Aktualności
W kalendarzu już od dawna jesień, a pogoda, jak do tej pory, jest dla nas łaskawa. Nastrój poprawiają nam kwitnące w różnych kolorach chryzantemy, wrzosy.
Dzięki temu może łatwiej będzie przeżyć jesienne depresje i złe nastroje.
Przyroda zdecydowanie szykuje się do odpoczynku. Wiele gatunków drzew już zrzuciło liście. Na wielu jeszcze są w kolorach czerwieni, złota i żółci. Ale i one niedługo spadną.
Rośliny doniczkowe w naszych domach, mieszkaniach wymagają przygotowania do trudnych warunków jesieni i zimy.
Warto niektóre z nich przestawić bliżej okna i odsunąć, jeśli stoją blisko grzejnika.
Jeśli w naszym mieszkaniu lubimy wysoką temperaturę, należy również pamiętać o systematycznym sprawdzaniu wilgotności podłoża.
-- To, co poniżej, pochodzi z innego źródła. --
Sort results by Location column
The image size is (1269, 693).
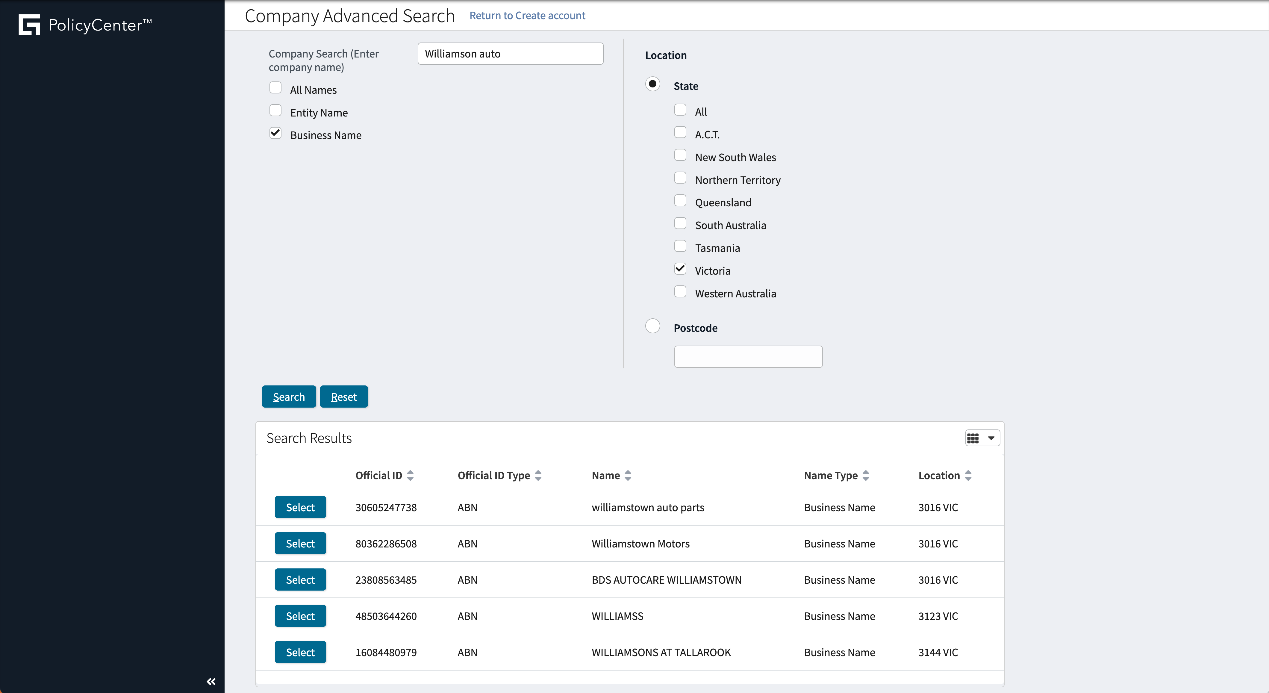[x=968, y=475]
Jeśli jesteśmy zwolennikami niższej temperatury np. w sypialni, ograniczamy podlewanie.
To samo dotyczy nawożenia – w okresie jesienno zimowym ograniczamy nawożenie, stosujemy nawozy np. przeciwko chlorozie.
Generalnie pamiętajmy wychodząc z domu odsłonić szeroko okna, aby dostarczyć roślinom jak najwięcej światła.
Aby poprawić sobie nastrój i ożywić nasz salon wystarczy kilka wrzosów lub chryzantemek posadzonych do pojemnika lub koszyka, kilka dekoracyjnych dyni, kolorowe liście z jesiennego spaceru i dekoracja gotowa.
Trzeba tylko pamiętać o regularnym podlewaniu oraz aby dekoracja nie stała w ciemnym miejscu.
Nasze ogrody, działki, tarasy przygotowujemy do zimy.
Grabimy opadające liście, wykonujemy ostatnie koszenia trawników.
Jesienne nawozy już rozsypane, krzewy i byliny przycięte.
Zostało tylko pomyśleć o materiałach do ocieplenia roślin, kopczykowaniu róż i ewentualnym nawożeniu nawozami wapniowymi.
Pamiętajmy również o podlaniu roślin zimozielonych – iglaków, rododendronów, bukszpanów i innych.
Rośliny takie jak laurusy, oleandry należy przenieść do chłodnych pomieszczeń i pamiętać o ich podlewaniu.
Również, jeśli chcemy w następnym sezonie mieć wyhodowane przez siebie pelargonie musimy pomyśleć o ich przezimowaniu w chłodnym miejscu z dostępem światła.